The greater the impact of the disease on the patient’s life evaluated by the CAT, the worse the VO2 and the workload on the CPET, the shorter the DW during the ISWT, and the fewer the NS a day. Similar data was also observed by other authors (Citation4, Citation28). These correlations show that the CAT is associated with functional aspects, exercise capacity, and daily life activities.

The CAT was able to differentiate worse exercise capacity and quality of life according to its stratification in terms of the impact of the disease (mild, moderate, high, or very high impact). The results demonstrated that the higher the CAT score, the worse the dyspnea and quality of life assessed by SGRQ, the lower exercise capacity, and the fewer the NS in daily life. This result shows that the CAT, an easy-application questionnaire, properly discriminates the impact of the disease in several clinical aspects.

Excellent reproducibility of the CAT was observed within 7–10 days apart. The Bland Altman mean was close to zero (0.7) and the IC 95% (−8.7–10.1 points). Silva et al. (Citation12) observed IC narrower for the CAT in COPD (95% CI 0.4–4.6 to 5 points); however, a smaller number of individuals were evaluated. Our results show that the CAT has small variability, considering the mean difference between the tests. Additionally, 70% of the studied patients had the difference between CAT-1 and CAT-2 under the minimal clinically important difference, which is four points for COPD (Citation15) and three for other respiratory diseases (Citation29).
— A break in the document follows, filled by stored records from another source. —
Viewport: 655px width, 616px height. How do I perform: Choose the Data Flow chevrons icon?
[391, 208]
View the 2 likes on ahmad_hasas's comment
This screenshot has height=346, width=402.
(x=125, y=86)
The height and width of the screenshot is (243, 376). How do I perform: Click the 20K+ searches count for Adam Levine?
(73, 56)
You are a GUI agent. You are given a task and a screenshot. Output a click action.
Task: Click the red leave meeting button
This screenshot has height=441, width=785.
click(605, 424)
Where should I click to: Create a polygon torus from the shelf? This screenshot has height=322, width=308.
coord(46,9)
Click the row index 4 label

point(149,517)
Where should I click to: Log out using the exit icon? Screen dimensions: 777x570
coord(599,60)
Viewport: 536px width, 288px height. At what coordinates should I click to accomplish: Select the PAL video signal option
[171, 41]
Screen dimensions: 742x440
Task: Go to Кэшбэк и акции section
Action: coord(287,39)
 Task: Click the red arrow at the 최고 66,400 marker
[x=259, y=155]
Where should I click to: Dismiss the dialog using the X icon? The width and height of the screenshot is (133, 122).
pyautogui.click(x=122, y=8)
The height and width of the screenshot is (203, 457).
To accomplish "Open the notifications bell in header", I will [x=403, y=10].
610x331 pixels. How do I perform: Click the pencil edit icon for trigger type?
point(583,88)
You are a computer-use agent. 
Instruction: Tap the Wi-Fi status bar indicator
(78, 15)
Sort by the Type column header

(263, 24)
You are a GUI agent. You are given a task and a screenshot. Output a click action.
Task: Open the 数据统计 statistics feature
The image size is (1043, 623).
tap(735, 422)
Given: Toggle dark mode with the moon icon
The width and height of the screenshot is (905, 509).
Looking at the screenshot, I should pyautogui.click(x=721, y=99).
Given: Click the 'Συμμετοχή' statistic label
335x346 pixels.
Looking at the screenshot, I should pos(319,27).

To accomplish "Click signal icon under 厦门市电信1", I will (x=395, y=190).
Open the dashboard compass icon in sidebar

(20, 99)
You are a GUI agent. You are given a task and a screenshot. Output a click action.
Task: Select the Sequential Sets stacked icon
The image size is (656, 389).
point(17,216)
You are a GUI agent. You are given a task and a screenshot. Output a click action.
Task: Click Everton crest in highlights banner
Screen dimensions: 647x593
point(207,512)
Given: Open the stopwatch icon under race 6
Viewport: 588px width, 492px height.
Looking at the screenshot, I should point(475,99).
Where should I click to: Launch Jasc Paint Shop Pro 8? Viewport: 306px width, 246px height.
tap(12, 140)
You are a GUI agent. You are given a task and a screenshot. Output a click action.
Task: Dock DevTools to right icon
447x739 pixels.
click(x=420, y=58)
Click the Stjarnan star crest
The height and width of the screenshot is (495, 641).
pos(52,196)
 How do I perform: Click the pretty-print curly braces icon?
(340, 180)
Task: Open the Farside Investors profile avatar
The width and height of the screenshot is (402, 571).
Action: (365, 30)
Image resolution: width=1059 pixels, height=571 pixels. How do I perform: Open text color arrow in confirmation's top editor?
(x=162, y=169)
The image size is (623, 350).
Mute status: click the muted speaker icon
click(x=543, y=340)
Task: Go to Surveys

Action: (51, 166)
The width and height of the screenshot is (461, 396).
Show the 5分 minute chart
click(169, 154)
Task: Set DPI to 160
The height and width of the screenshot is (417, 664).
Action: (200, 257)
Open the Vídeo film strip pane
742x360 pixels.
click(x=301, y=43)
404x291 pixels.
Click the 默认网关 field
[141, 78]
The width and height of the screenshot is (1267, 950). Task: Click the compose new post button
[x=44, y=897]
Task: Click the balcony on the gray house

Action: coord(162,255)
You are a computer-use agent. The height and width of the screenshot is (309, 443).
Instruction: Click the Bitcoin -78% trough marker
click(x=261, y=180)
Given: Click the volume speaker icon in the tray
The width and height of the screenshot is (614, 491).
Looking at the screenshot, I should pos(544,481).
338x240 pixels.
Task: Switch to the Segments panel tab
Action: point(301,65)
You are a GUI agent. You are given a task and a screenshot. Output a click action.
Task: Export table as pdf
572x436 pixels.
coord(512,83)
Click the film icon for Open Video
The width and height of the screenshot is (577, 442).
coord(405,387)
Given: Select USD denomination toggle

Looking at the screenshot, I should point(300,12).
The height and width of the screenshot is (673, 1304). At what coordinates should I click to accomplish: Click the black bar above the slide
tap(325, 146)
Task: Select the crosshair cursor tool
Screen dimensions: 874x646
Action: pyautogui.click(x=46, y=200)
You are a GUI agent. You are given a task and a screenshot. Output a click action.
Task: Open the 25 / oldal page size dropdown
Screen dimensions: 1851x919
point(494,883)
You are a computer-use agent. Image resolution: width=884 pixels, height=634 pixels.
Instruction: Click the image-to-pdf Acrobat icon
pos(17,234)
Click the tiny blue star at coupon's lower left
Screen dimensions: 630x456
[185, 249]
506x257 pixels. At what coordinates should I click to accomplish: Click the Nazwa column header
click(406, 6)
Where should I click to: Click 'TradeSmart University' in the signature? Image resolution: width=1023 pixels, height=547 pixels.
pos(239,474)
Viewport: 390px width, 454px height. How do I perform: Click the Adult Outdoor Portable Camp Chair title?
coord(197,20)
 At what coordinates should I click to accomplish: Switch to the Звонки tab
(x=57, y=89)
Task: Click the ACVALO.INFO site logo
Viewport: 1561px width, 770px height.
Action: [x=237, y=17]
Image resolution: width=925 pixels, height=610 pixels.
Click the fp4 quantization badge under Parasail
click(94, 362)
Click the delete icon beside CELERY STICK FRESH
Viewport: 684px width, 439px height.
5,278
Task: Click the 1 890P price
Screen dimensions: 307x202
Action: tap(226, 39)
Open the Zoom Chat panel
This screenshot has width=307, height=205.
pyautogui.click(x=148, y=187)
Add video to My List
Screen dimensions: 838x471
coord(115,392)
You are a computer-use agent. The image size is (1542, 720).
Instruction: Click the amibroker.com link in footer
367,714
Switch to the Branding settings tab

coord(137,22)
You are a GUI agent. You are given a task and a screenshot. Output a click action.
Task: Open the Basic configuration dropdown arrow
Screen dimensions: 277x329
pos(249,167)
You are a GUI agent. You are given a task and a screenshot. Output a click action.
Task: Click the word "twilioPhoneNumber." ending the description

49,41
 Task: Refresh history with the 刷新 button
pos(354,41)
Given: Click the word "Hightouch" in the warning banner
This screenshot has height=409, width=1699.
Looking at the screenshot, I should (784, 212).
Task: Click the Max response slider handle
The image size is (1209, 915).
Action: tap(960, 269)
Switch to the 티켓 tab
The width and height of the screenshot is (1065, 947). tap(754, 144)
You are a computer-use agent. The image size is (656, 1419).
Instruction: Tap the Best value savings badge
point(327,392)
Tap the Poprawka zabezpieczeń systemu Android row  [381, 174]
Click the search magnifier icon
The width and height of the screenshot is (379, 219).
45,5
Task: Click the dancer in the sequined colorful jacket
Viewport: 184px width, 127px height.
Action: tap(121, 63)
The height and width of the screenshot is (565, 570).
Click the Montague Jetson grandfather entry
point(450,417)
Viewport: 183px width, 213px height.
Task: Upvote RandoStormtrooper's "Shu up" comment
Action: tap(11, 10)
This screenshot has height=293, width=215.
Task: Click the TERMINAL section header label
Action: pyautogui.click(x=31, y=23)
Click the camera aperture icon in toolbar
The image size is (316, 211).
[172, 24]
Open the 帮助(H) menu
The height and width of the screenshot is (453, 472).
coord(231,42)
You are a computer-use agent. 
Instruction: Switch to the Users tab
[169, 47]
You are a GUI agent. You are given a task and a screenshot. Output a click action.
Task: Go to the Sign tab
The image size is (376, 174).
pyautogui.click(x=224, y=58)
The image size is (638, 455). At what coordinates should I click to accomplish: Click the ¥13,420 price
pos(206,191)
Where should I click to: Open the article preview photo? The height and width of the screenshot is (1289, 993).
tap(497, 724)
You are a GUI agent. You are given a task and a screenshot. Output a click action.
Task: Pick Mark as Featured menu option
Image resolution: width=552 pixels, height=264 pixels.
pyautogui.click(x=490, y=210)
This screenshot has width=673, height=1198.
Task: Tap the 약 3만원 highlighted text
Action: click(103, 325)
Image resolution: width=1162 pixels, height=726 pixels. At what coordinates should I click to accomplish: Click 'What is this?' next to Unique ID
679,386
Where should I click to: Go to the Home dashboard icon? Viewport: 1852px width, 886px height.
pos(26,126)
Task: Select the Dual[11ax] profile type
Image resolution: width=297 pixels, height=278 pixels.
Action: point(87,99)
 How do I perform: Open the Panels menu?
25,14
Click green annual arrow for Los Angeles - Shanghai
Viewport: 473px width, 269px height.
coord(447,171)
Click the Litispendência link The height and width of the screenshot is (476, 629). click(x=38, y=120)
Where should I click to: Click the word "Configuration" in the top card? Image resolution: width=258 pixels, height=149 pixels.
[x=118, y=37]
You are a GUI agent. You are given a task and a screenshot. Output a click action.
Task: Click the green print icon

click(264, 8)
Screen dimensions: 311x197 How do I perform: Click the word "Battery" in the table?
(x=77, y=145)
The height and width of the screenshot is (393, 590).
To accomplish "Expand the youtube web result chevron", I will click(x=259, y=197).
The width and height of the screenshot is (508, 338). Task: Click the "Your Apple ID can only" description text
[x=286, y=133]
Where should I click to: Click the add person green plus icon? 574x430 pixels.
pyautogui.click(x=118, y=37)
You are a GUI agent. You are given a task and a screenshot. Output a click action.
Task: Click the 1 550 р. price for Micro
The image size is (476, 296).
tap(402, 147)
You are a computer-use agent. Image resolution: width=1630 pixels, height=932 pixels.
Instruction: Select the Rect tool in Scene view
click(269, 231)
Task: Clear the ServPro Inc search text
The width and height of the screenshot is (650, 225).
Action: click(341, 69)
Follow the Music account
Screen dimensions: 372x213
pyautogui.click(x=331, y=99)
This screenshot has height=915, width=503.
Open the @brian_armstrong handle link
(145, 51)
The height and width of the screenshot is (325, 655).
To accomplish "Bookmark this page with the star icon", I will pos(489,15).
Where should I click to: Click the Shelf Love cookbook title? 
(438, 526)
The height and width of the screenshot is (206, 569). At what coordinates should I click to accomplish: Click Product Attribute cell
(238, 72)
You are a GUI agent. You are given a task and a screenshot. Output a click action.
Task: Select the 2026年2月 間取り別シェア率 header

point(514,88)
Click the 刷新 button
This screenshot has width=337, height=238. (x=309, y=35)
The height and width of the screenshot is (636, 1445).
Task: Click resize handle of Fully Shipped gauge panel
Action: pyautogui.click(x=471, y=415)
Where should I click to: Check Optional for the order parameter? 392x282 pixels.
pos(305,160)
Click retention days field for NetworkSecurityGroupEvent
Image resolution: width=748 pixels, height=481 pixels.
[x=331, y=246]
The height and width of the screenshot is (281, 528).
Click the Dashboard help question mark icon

The CAT questionnaire is well established for use in COPD patients. For bronchiectasis patients, CAT has been successfully used to detect the healthy status after chest physiotherapy treatment (Citation29, Citation30). Additionally, this questionnaire has demonstrated to be responsive to changes at exacerbation, which might be useful in monitoring the patients (Citation31). However, based on our knowledge, only Lee et al. (Citation16) studied the CAT validity on patients with bronchiectasis. This is the first time that a multidimensional assessment was used to investigate the CAT’s validity in patients with bronchiectasis.

Study limitations

This study has some limitations. Despite the inclusion of a large sample with a wide variability of clinical and severity presentation, caution is recommended when the results are extrapolated to other populations and we suggest that further studies be performed to corroborate the use of CAT in bronchiectasis. No disease-specific HRQL questionnaire for bronchiectasis was used in this study. The choice to use the SGRQ instead of Qol-B based on the more widespread use of the first questionnaire in the studies focused on this disease. The BHQ had not been published at the time of conducting this study.

Conclusions

We concluded that after assessing multiple methods to evaluate functional capacity, quality of life, exercise, dyspnea, and physical activity in daily life with the CAT, it is a valid and reproducible instrument for measuring the impact of bronchiectasis on the patients’ life. Additionally, the categorised CAT scores were able to differentiate clinical and functional conditions of patients. Therefore, the CAT is an easy-to-use, easy-to-understand, quick, and a useful tool for assessment of the impact of bronchiectasis on patients’ life and may play an important role both daily medical practice and clinical trial settings.

Acknowledgements

This study research was conducted at Universidade Nove de Julho-UNINOVE.

Disclosure statement

No potential conflict of interest was reported by the authors.

Additional information

Funding

AAC was supported by São Paulo Research Foundation – Fundação de Amparo à Pesquisa do Estado de São Paulo (FAPESP), grant #2014/01902-0. DJMZ was supported by São Paulo Research Foundation – Fundação de Amparo à Pesquisa do Estado de São Paulo (FAPESP), grant #2013/02851-8.